What to do — Please copy out all of the material below line for line, with no changes.

Records for this task —

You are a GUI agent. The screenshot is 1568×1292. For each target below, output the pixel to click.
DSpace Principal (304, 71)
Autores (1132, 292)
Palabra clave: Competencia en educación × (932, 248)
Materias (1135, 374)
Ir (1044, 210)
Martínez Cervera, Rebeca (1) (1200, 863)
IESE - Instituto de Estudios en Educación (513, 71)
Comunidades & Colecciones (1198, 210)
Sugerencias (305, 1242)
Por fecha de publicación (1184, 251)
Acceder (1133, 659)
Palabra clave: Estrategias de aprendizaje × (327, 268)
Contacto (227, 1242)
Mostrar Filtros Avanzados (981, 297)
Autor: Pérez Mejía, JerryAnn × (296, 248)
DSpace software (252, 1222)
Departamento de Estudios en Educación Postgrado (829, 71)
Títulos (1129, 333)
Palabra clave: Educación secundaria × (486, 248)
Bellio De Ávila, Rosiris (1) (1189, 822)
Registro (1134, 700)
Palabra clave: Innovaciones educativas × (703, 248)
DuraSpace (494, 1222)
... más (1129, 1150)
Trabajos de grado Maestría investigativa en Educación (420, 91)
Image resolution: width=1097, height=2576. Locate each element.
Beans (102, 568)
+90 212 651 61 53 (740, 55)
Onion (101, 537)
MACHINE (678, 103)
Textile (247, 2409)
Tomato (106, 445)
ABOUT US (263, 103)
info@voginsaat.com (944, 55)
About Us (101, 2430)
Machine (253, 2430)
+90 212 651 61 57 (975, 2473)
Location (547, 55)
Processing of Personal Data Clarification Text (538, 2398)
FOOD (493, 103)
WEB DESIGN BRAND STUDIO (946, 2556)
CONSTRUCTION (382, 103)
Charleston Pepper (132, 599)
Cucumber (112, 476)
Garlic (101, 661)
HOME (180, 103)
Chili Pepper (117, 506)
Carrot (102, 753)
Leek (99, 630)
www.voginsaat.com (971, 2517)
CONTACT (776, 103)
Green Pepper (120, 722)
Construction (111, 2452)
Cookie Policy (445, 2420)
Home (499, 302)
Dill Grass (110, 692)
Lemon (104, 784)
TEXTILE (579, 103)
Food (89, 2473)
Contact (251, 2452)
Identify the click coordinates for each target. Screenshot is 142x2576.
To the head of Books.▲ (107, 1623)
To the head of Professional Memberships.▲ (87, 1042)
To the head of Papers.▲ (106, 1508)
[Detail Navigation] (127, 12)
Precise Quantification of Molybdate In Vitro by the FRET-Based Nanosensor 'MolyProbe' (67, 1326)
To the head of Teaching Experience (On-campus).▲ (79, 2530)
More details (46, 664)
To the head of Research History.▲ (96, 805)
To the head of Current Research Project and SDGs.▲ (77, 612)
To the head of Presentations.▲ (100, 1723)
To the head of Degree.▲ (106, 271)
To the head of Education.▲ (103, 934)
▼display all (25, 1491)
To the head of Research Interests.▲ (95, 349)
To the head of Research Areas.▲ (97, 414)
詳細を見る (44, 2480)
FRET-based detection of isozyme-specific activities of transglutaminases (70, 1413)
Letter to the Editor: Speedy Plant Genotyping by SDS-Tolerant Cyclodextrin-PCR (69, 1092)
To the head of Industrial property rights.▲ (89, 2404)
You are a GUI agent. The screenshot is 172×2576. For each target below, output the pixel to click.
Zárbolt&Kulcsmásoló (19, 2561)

Output of the task —
You are a GUI agent. The screenshot is 1568×1292. For each target below, output the pixel to click.
DSpace Principal (304, 71)
Autores (1132, 292)
Palabra clave: Competencia en educación × (932, 248)
Materias (1135, 374)
Ir (1044, 210)
Martínez Cervera, Rebeca (1) (1200, 863)
IESE - Instituto de Estudios en Educación (513, 71)
Comunidades & Colecciones (1198, 210)
Sugerencias (305, 1242)
Por fecha de publicación (1184, 251)
Acceder (1133, 659)
Palabra clave: Estrategias de aprendizaje × (327, 268)
Contacto (227, 1242)
Mostrar Filtros Avanzados (981, 297)
Autor: Pérez Mejía, JerryAnn × (296, 248)
DSpace software (252, 1222)
Departamento de Estudios en Educación Postgrado (829, 71)
Títulos (1129, 333)
Palabra clave: Educación secundaria × (486, 248)
Bellio De Ávila, Rosiris (1) (1189, 822)
Registro (1134, 700)
Palabra clave: Innovaciones educativas × (703, 248)
DuraSpace (494, 1222)
... más (1129, 1150)
Trabajos de grado Maestría investigativa en Educación (420, 91)
Image resolution: width=1097, height=2576. Locate each element.
Beans (102, 568)
+90 212 651 61 53 (740, 55)
Onion (101, 537)
MACHINE (678, 103)
Textile (247, 2409)
Tomato (106, 445)
ABOUT US (263, 103)
info@voginsaat.com (944, 55)
About Us (101, 2430)
Machine (253, 2430)
+90 212 651 61 57 (975, 2473)
Location (547, 55)
Processing of Personal Data Clarification Text (538, 2398)
FOOD (493, 103)
WEB DESIGN BRAND STUDIO (946, 2556)
CONSTRUCTION (382, 103)
Charleston Pepper (132, 599)
Cucumber (112, 476)
Garlic (101, 661)
HOME (180, 103)
Chili Pepper (117, 506)
Carrot (102, 753)
Leek (99, 630)
www.voginsaat.com (971, 2517)
CONTACT (776, 103)
Green Pepper (120, 722)
Construction (111, 2452)
Cookie Policy (445, 2420)
Home (499, 302)
Dill Grass (110, 692)
Lemon (104, 784)
TEXTILE (579, 103)
Food (89, 2473)
Contact (251, 2452)
Identify the click coordinates for each target. Screenshot is 142x2576.
To the head of Books.▲ (107, 1623)
To the head of Professional Memberships.▲ (87, 1042)
To the head of Papers.▲ (106, 1508)
[Detail Navigation] (127, 12)
Precise Quantification of Molybdate In Vitro by the FRET-Based Nanosensor 'MolyProbe' (67, 1326)
To the head of Teaching Experience (On-campus).▲ (79, 2530)
More details (46, 664)
To the head of Research History.▲ (96, 805)
To the head of Current Research Project and SDGs.▲ (77, 612)
To the head of Presentations.▲ (100, 1723)
To the head of Degree.▲ (106, 271)
To the head of Education.▲ (103, 934)
▼display all (25, 1491)
To the head of Research Interests.▲ (95, 349)
To the head of Research Areas.▲ (97, 414)
詳細を見る (44, 2480)
FRET-based detection of isozyme-specific activities of transglutaminases (70, 1413)
Letter to the Editor: Speedy Plant Genotyping by SDS-Tolerant Cyclodextrin-PCR (69, 1092)
To the head of Industrial property rights.▲ (89, 2404)
You are a GUI agent. The screenshot is 172×2576. For each target below, output the pixel to click.
Zárbolt&Kulcsmásoló (19, 2561)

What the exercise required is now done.